Hoy me han contado una historia singular. Se trataba de dos personas que se habían conocido por internet y que sin querer-queriendo, a fuerza de irse haciendo confidencias, de si lo mal que le va a mi matrimonio, de si a mi pareja actual no la soporto, denominador común de ambos, se habían enamorado perdidamente el uno del otro.
A tal extremo llegó la cosa, que, decididos a hacer realidad su apasionamiento, acordaron una cita. Los nervios eran mayúsculos. Dos personas que no se conocían físicamente, pero que en lo sentimental convergían de tal manera... ¡Aquello tenía que materializarse! Cualquier defecto habría de perdonarse, de minimizarse, tornar en aceptable los otrora obstáculos insalvables, pues no podía ser impedimento a que una relación con tamaña empatía cuajase. Pero, cual no sería su sorpresa al llegar al lugar fijado, y encontrarse con que, los amantes furtivos, no eran sino ellos mismitos. Esa denostada pareja/as de las que decían sentirse tan defraudados.
Verdad o no, la historia incide ciertamente en un factor ante el que la magia de internet sigue siendo impotente.
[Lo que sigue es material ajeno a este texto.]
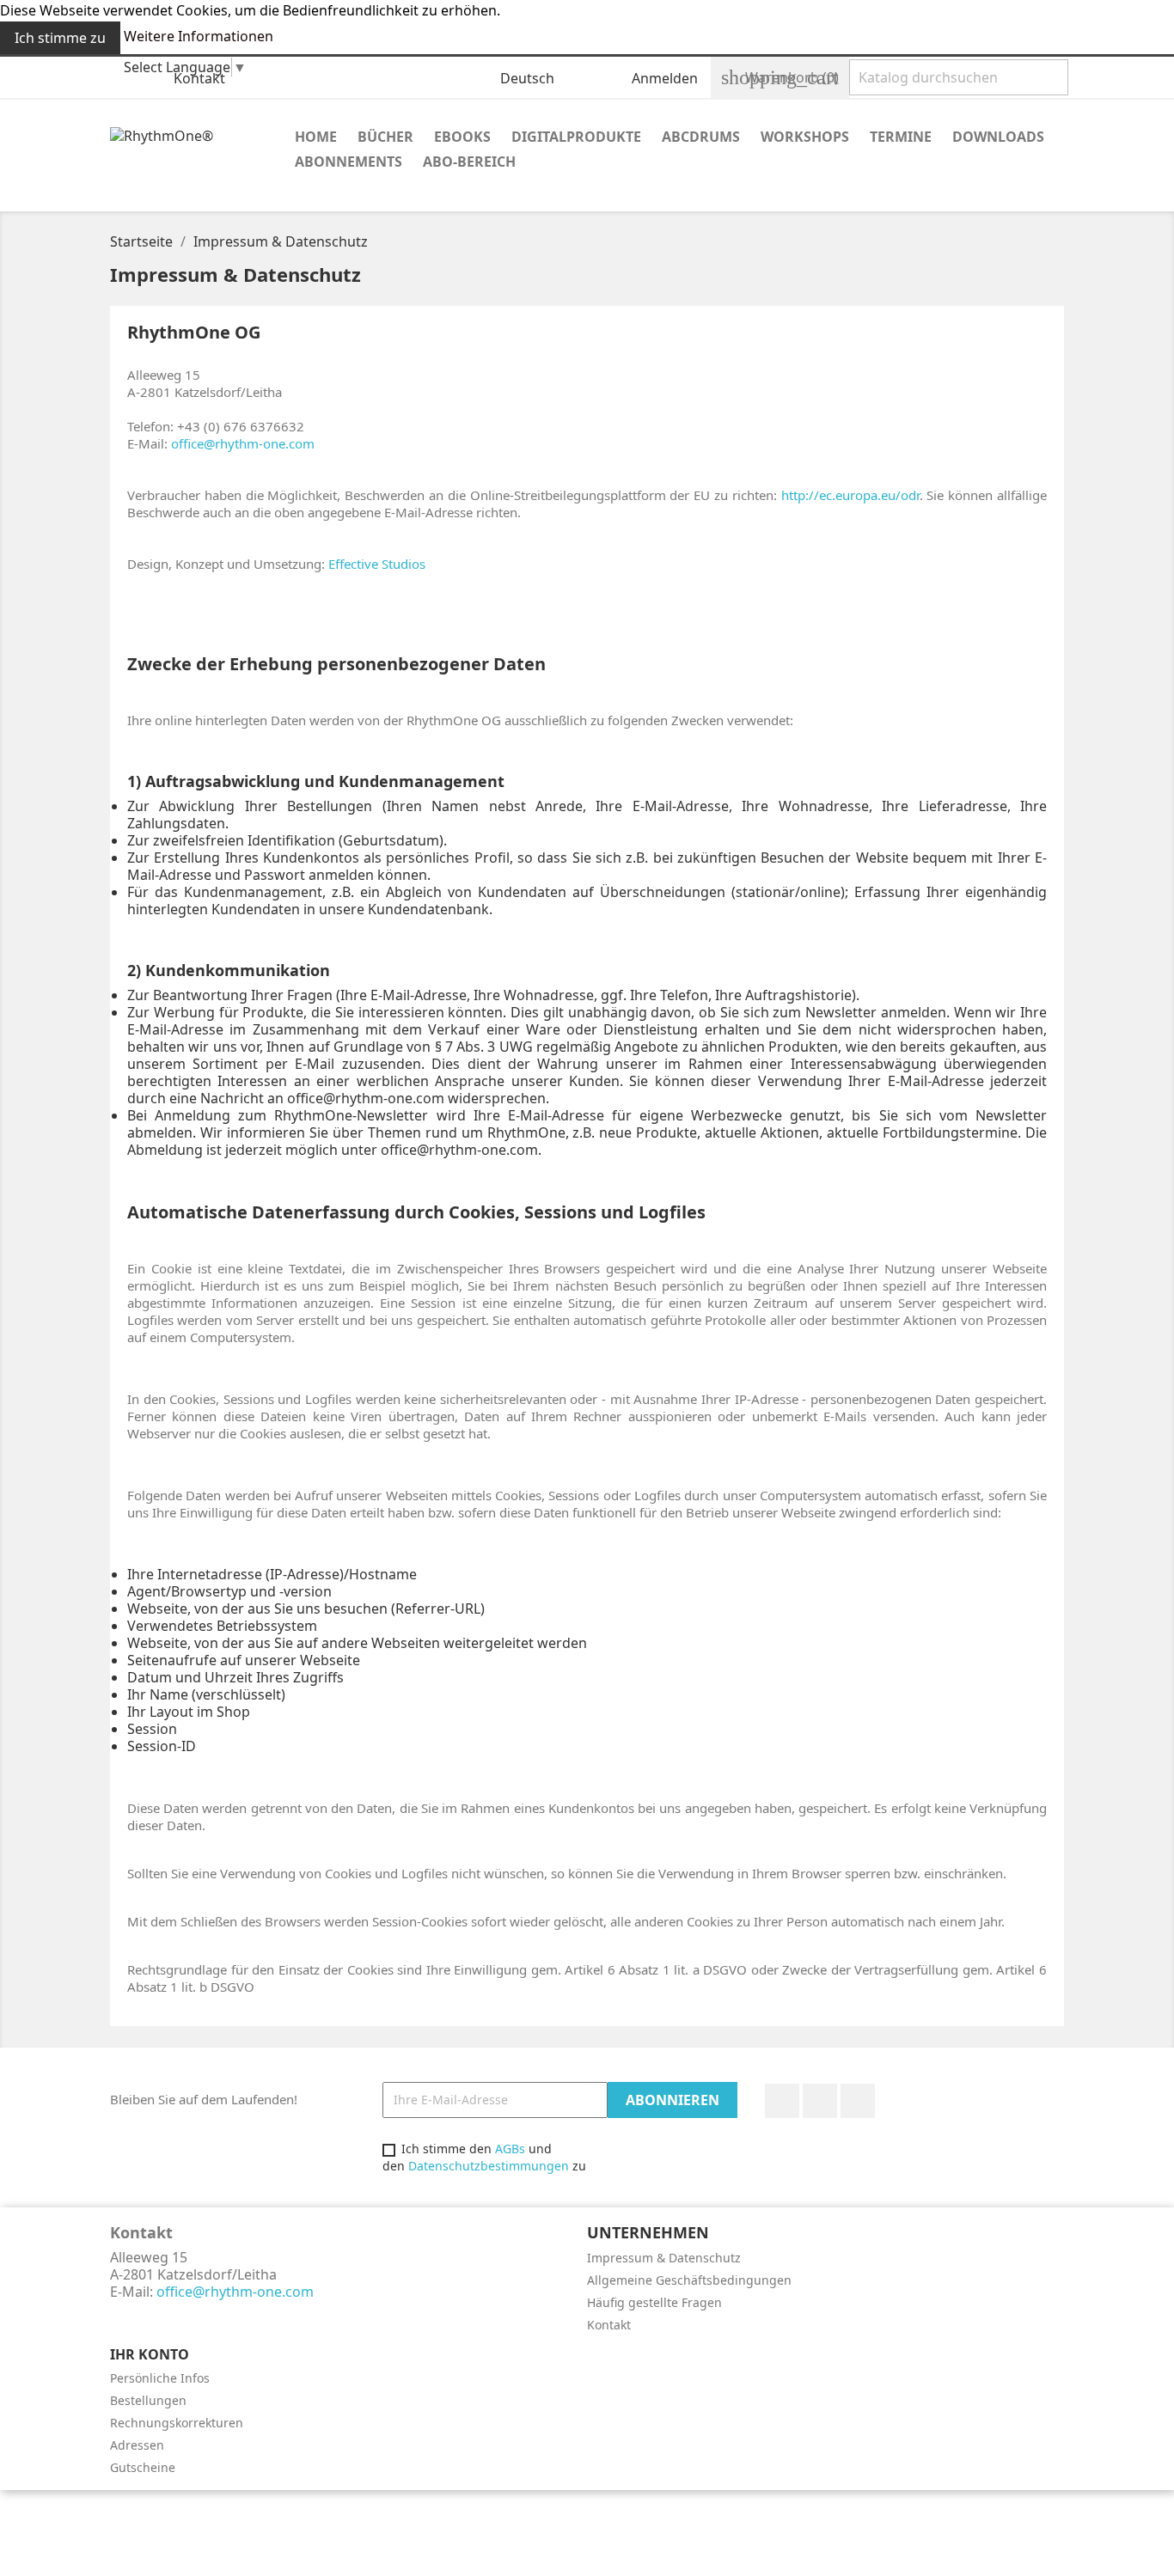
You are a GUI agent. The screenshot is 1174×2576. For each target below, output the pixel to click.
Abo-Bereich (469, 161)
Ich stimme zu (60, 37)
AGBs (510, 2148)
La química del momento, los aromas, las feromonas que alegremente pululan por el aire, el fulgor de una mirada furtiva, esa otra melodía que calladamente brota de nuestro cuerpo, sin que podamos evitarlo, y que casi siempre nos deja en mal lugar en el momento que más lo necesitamos. Todo eso nos lo hurta este querido internet nuestro, y al que todo hay que decirlo, le exigimos más de lo que él, en su sabiduría infinita, es capaz de proporcionarnos.
Como es lógico todo se ve más fácil desde la comodidad de un asiento bien mullido y con la estufa al lado. ¿Qué el brillo del monitor nos molesta a los ojos? No hay problema, se le baja un par de puntos con el ratón y asunto resuelto.
Seamos serios, las cosas del corazón, donde mejor están es fuera de la pantalla.
Y si no que se lo digan a nuestro confiado amigo del dibujo, al que cupido empujó a cruzar el charco.
Por desgracia con la mutua predisposición no es suficiente, y no vale la pena recorrerse medio mundo para encontrarte con alguien presto, en el menos malo de los supuestos, a desembarazarse de ti (o viceversa).